Each year as Oklahoma lawmakers convene, they are presented with numerous bill proposals to consider during the annual legislative session. Some of these bills seem almost destined to fail. Others will be passed into law after several rounds of revision. Each year, there are also a couple of proposals that seem to capture media attention. This year, those headline-grabbing bills were the "hoodie ban," proposed by Sen. Don Barrington, and a bill by Rep. Sally Kern that would allow businesses to refuse service to the LGBT community. Barrington denies his bill is intended to ban hooded sweatshirts; Kern withdrew HB 1597 amid much criticism.
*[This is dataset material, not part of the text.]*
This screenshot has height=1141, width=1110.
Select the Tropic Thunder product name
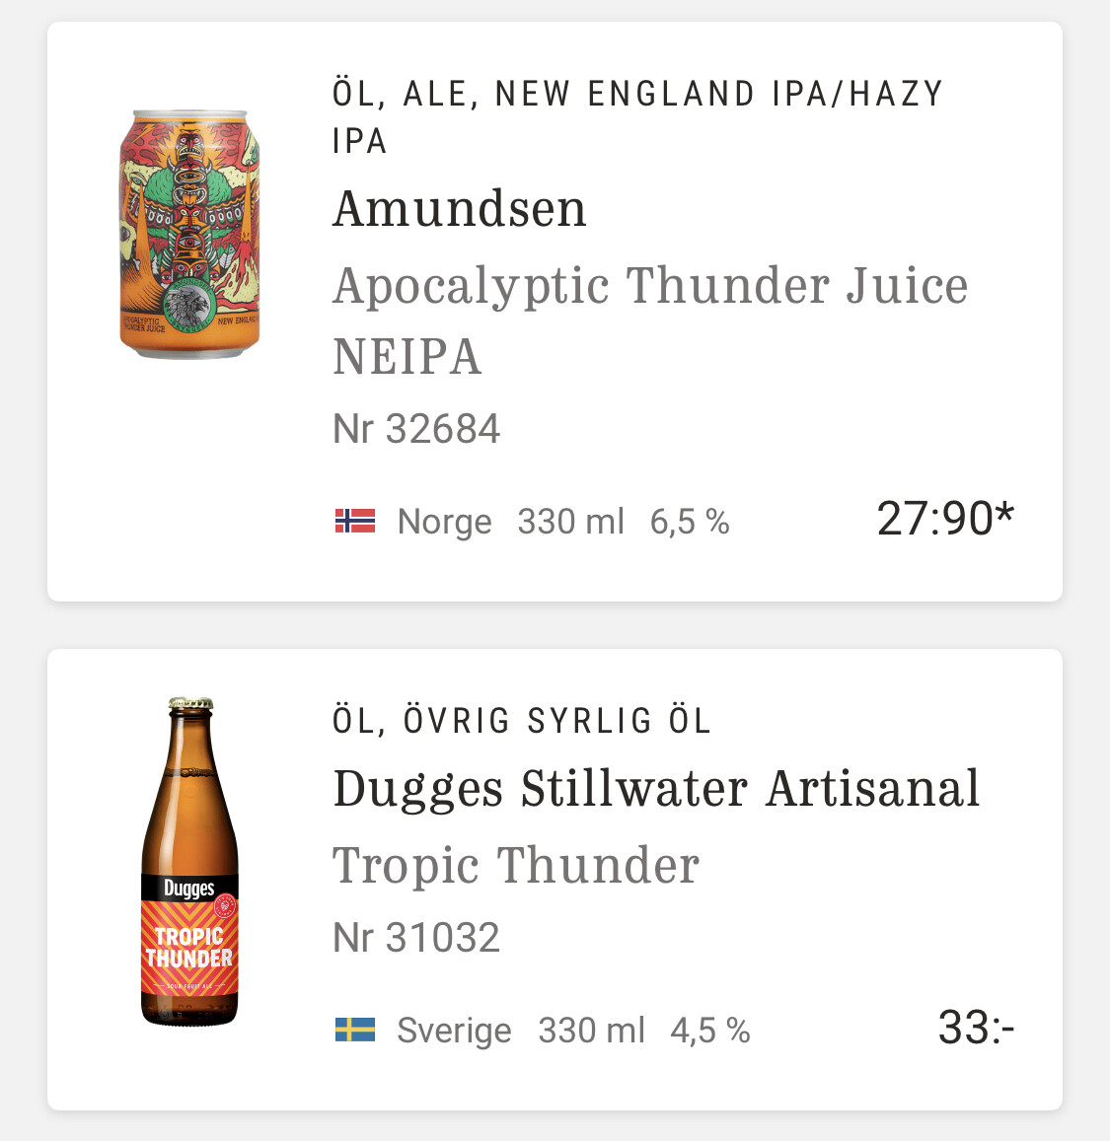point(516,866)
While the aforementioned bill proposals have been in the headlines over the last several weeks, there are a number of bills that are being proposed that have so far escaped public scrutiny. Many of proposed acts of legislation could have a significant impact, if passed, on criminal law.

Texting while Driving

  • HB 1009 (Perryman) would prohibit texting while driving and would impose a $500 fine for violation.
  • SB 43 (Anderson) would create the "No Texting While Driving Act" which would prohibit texting or taking photographs while driving. Such acts would be punishable by a $20 fine.
  • SB 67 (Wood, Sharp; co-authored by Mazzei, Paddack) would amend the current distracted driving law to specifically prohibit using a handheld device or electronic device while driving. Fines for violation would not exceed misdemeanor fines.
  • SB 183 (Schulz) would amend 47 O.S. § 6-205.2 to prohibit commercial drivers from using a mobile device that writes, sends, or reads text-based communication.
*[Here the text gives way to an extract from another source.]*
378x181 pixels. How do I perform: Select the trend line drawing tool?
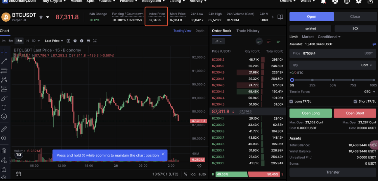tap(4, 61)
Stalking, Victim Protective Orders, and Domestic Violence

  • HB 1350 (Rousselot) would strengthen penalties for repeat offenses of stalking or violating a victim protective order and modify requirements for emergency temporary orders of protection and VPOs.
  • HB 1351 (Rousselot) would allow sworn witness testimony by a third party as proof of domestic violence.
  • HB 1166 (Stone) would create Sandy's Law providing protection for witnesses of domestic violence in the Protection from Domestic Abuse Act.
  • HB 1035 (Tadlock) would allow evidence of previous acts of domestic abuse to be admitted in a domestic abuse case.
  • HB 1329 (Coody) allows a court order to demand that a person accused of domestic violence immediately relinquish all firearms and weapons if the victim is in danger of death or serious bodily harm.
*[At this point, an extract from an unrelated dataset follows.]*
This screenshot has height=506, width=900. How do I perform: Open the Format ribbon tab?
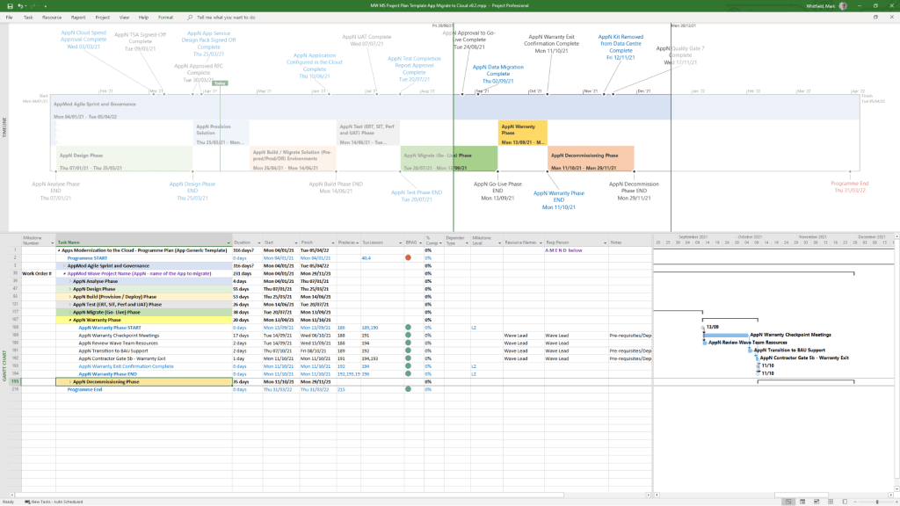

Sex Crimes and Sex Offender Registration

  • HB 1057 (Tadlock) would require a sex offender to pay a $25 registration fee every time he or she is required to register, with the fee used for the costs of the local sex offender program.
  • HB 1683 (Denney) amends the Sex Offender Registration Act (SORA) to indicate that DNA testing required by the Department of Corrections must be submitted to the District Attorney's Office.
  • SB 167 (Griffin) clarifies sex offender restrictions to specify that a convicted sex offender may not come within 2000 feet of a playground owned or operated by a town or homeowners association.
  • SB 671 (Allen) defines "sexually violent offense" and allows chemical treatment of certain violent sex offenders upon conviction of a first offense.

Death Penalty

  • HB 1879 (Christian) would allow an alternate method of execution (nitrogen hypoxia) if existing measures are deemed unconstitutional.
  • SB  639 (Shortey) would eliminate electrocution as an alternate method of execution if lethal injection is ruled unconstitutional.
  • SJR 31 (Sykes) would make a constitutional amendment establishing the validity of the death penalty and existing methods of execution.

These are far from the only proposals that would impact criminal law. Other bills seek to strengthen, amend, or add laws that would affect sentencing, criminal penalties, and prohibited acts involving guns, drugs, DUI, and other key areas of criminal law.